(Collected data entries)
- Opening Delimiter -
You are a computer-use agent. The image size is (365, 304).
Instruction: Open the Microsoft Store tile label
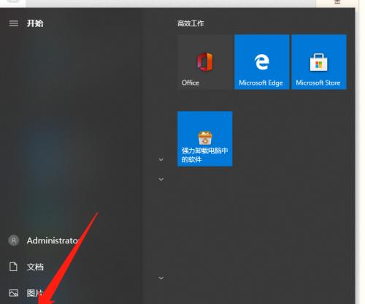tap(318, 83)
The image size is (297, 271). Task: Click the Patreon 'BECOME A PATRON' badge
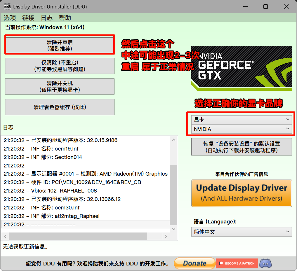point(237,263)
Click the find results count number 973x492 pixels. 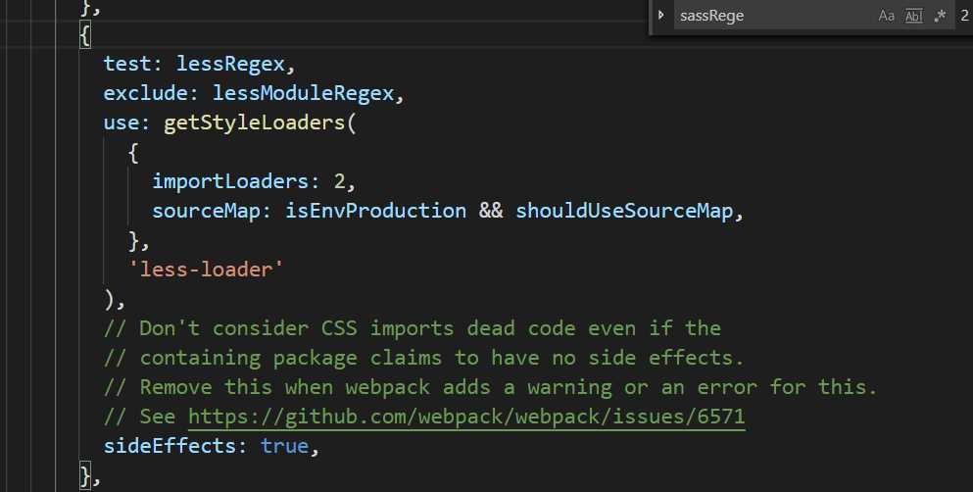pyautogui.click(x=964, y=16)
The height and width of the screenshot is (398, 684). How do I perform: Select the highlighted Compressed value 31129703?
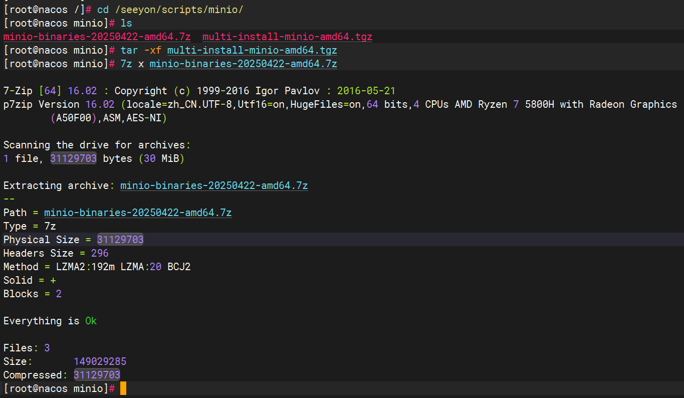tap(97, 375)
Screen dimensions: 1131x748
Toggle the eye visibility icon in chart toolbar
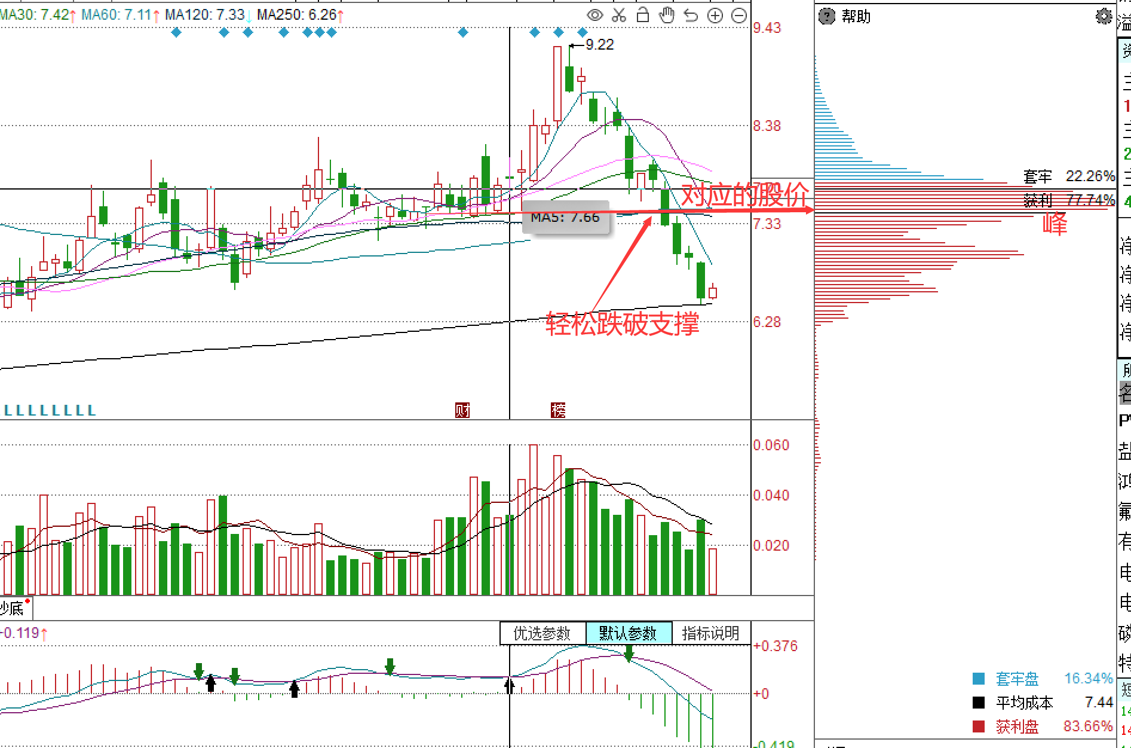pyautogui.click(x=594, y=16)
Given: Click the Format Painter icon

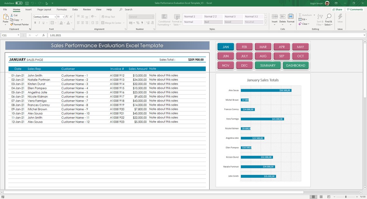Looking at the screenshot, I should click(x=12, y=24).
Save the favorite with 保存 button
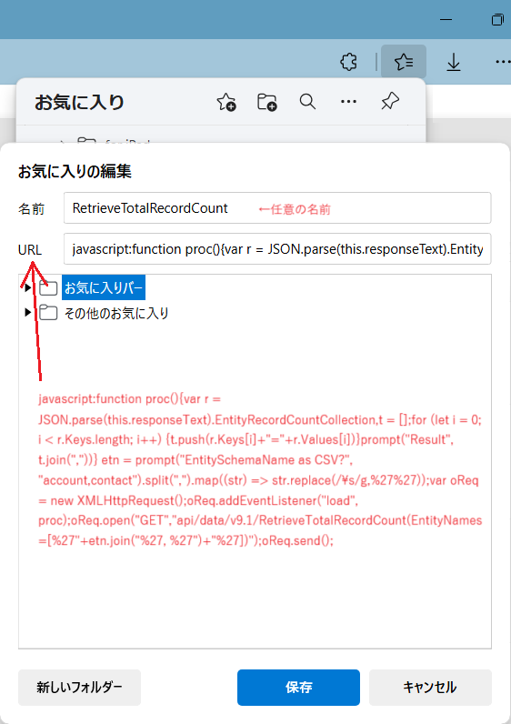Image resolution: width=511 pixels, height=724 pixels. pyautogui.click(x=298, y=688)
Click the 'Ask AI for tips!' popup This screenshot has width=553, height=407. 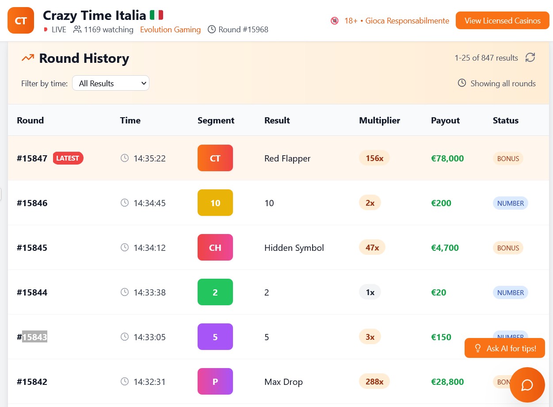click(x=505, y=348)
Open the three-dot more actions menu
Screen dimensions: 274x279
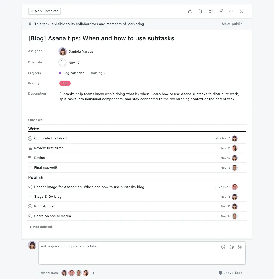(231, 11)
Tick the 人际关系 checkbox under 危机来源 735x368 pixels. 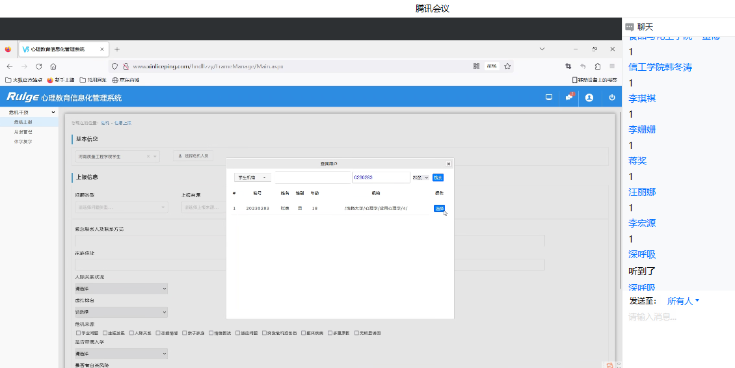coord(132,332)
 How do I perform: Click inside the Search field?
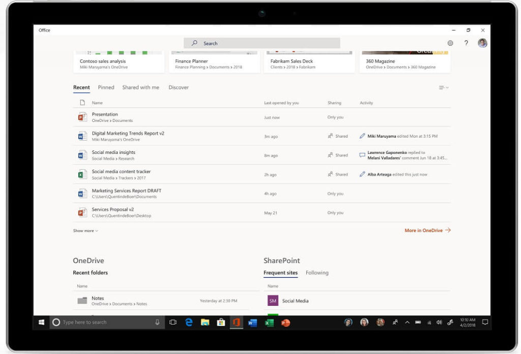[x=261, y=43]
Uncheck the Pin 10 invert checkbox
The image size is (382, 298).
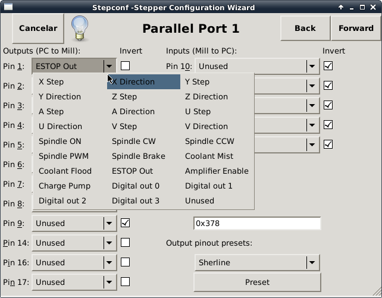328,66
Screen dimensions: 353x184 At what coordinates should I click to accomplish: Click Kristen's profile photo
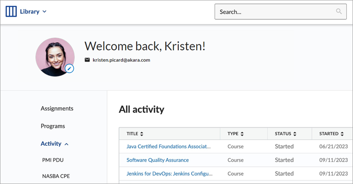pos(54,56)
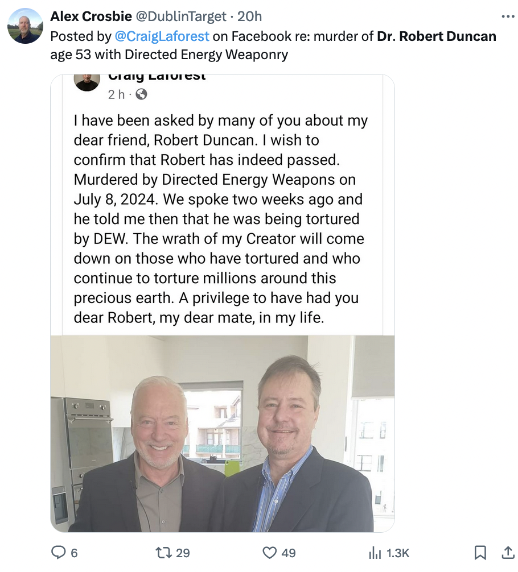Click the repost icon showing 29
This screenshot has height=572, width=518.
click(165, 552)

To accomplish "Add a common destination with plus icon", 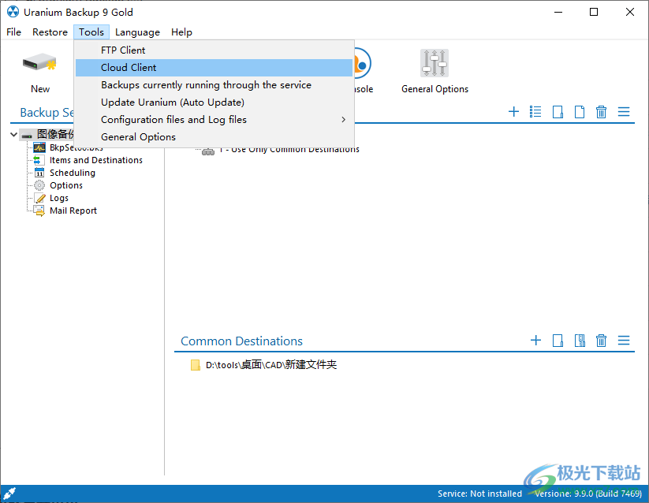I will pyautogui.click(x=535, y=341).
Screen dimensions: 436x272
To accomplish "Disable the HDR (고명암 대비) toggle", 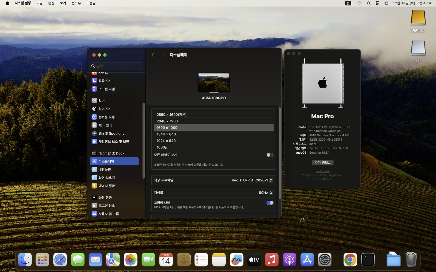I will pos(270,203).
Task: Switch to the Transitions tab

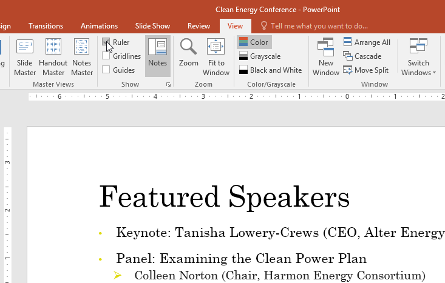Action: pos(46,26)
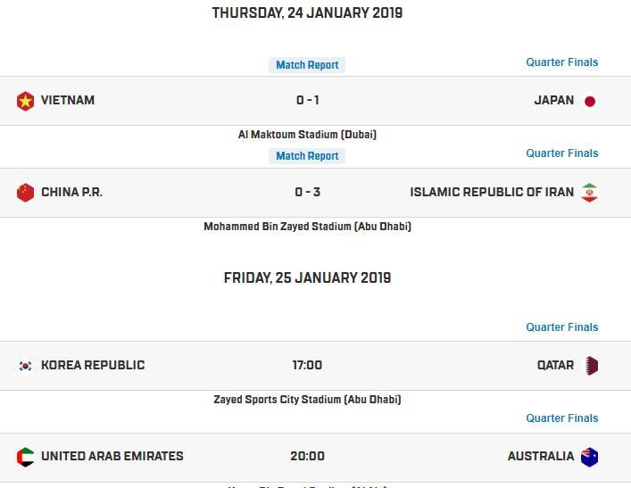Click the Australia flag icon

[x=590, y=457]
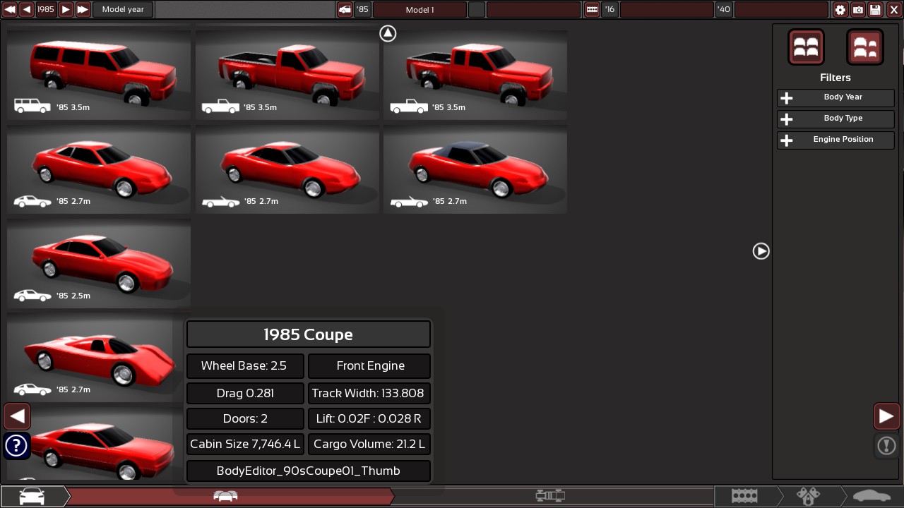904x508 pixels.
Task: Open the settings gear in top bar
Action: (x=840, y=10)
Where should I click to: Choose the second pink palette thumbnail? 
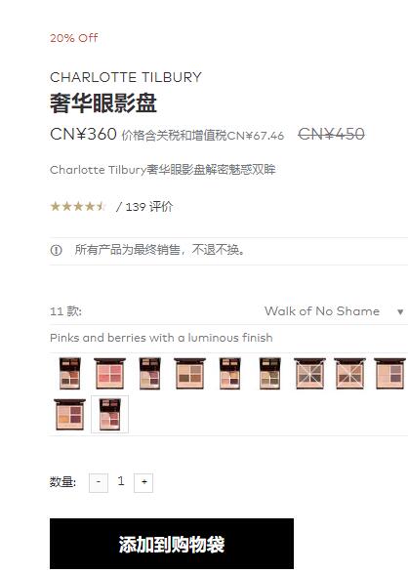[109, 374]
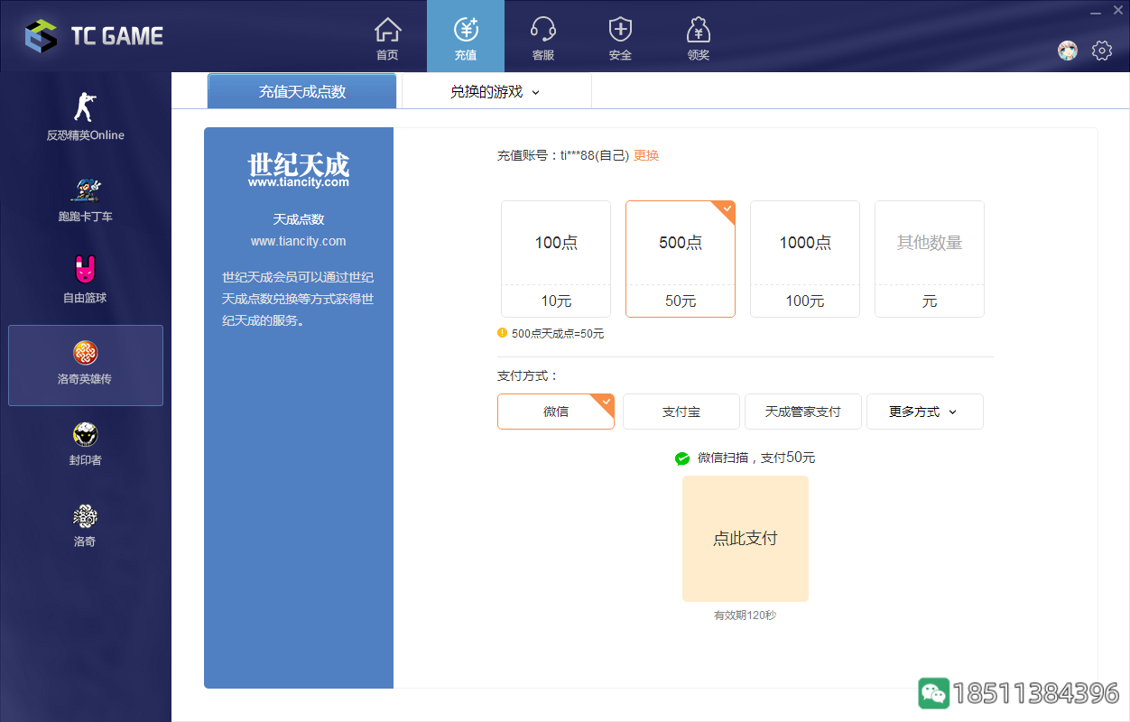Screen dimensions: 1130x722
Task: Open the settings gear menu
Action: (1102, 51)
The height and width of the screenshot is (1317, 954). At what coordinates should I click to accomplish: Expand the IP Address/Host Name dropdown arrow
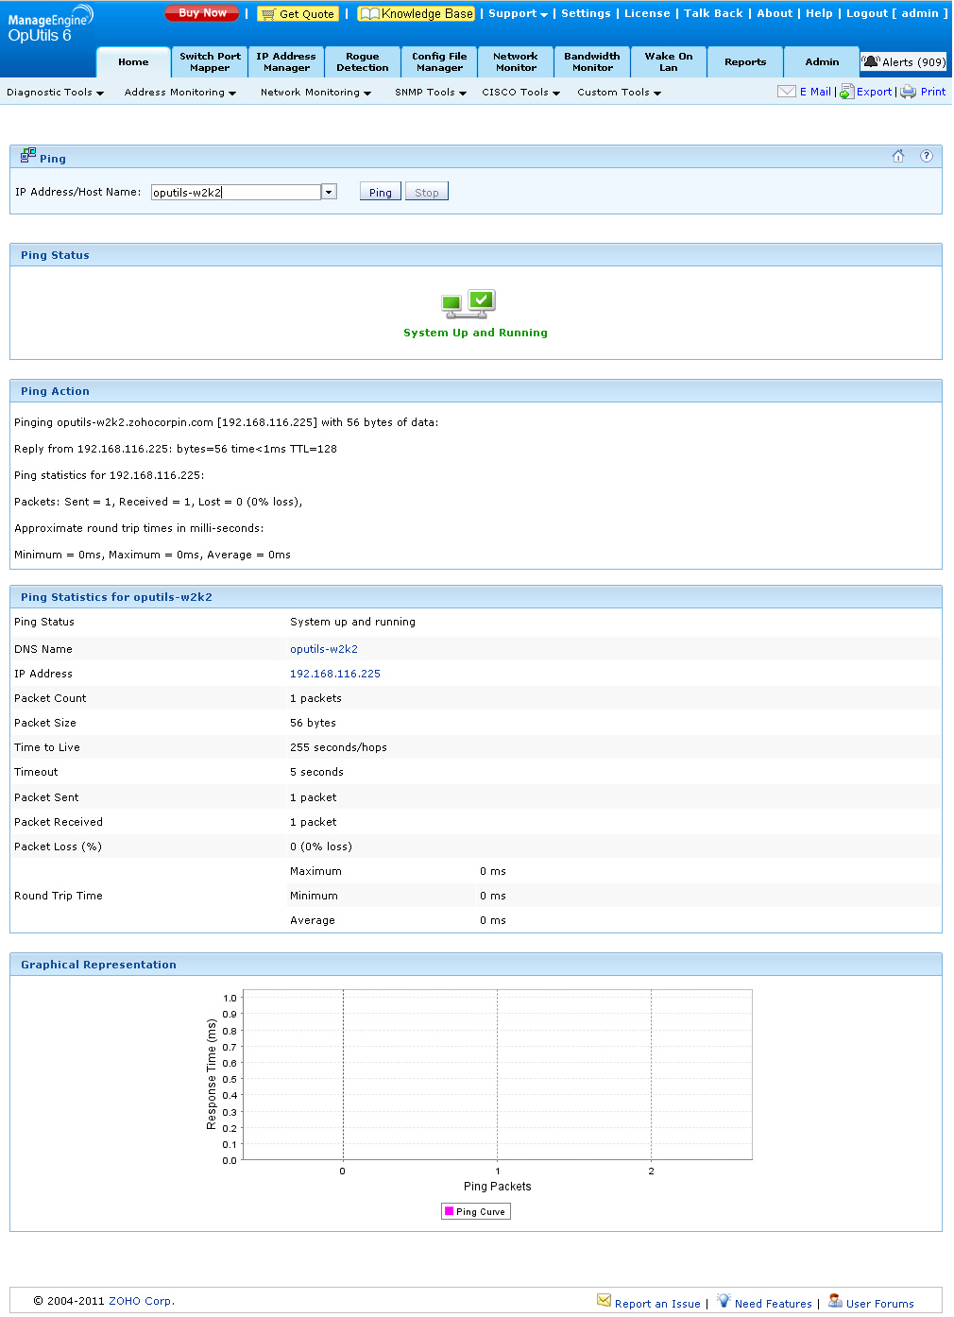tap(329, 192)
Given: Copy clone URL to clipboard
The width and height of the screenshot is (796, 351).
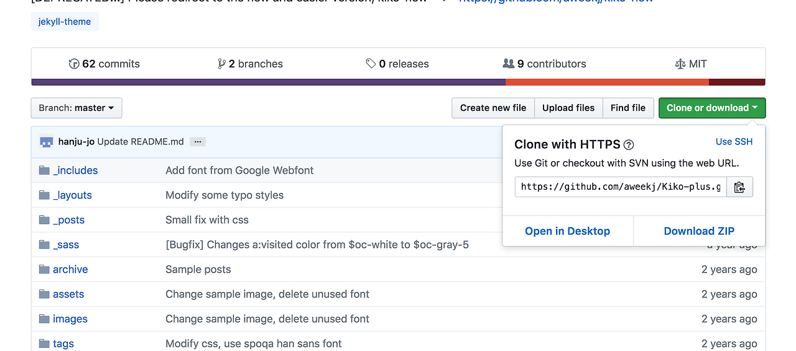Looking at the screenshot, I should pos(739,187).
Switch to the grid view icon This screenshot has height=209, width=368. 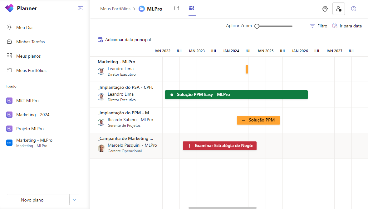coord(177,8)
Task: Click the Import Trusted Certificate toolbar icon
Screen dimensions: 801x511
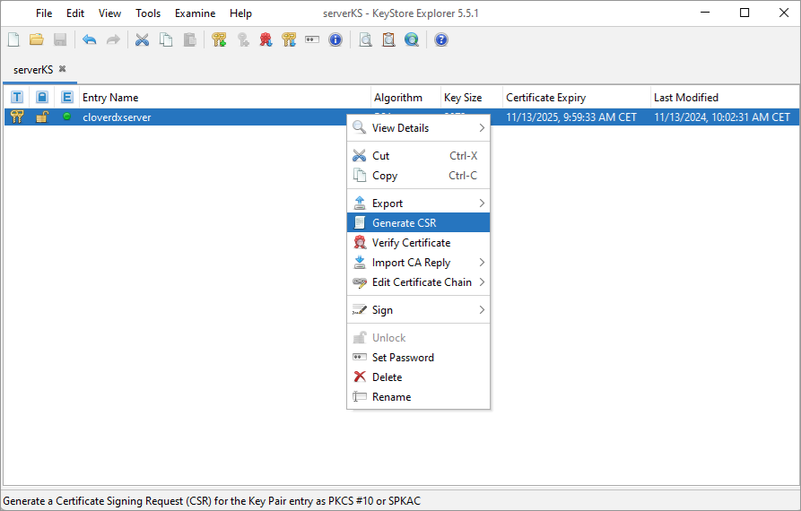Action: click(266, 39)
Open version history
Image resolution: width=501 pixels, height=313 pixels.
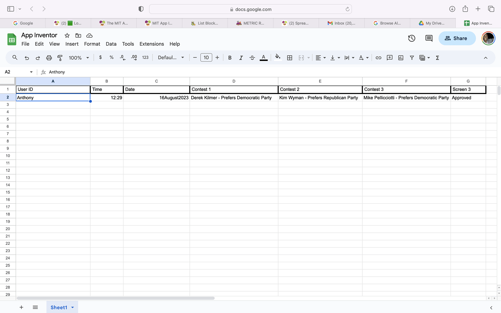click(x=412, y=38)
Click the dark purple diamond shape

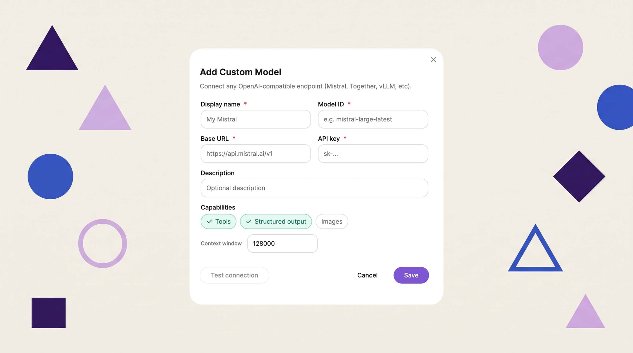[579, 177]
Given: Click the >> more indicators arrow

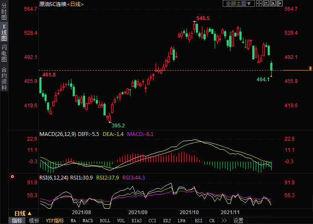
- Closing Delimiter -
(WORK TASK) In the entries above, find every line holding the word "more" and copy it out.

(ANSWER TO THE PROBLEM)
Open the three-dot more actions menu
Given: Click the >> more indicators arrow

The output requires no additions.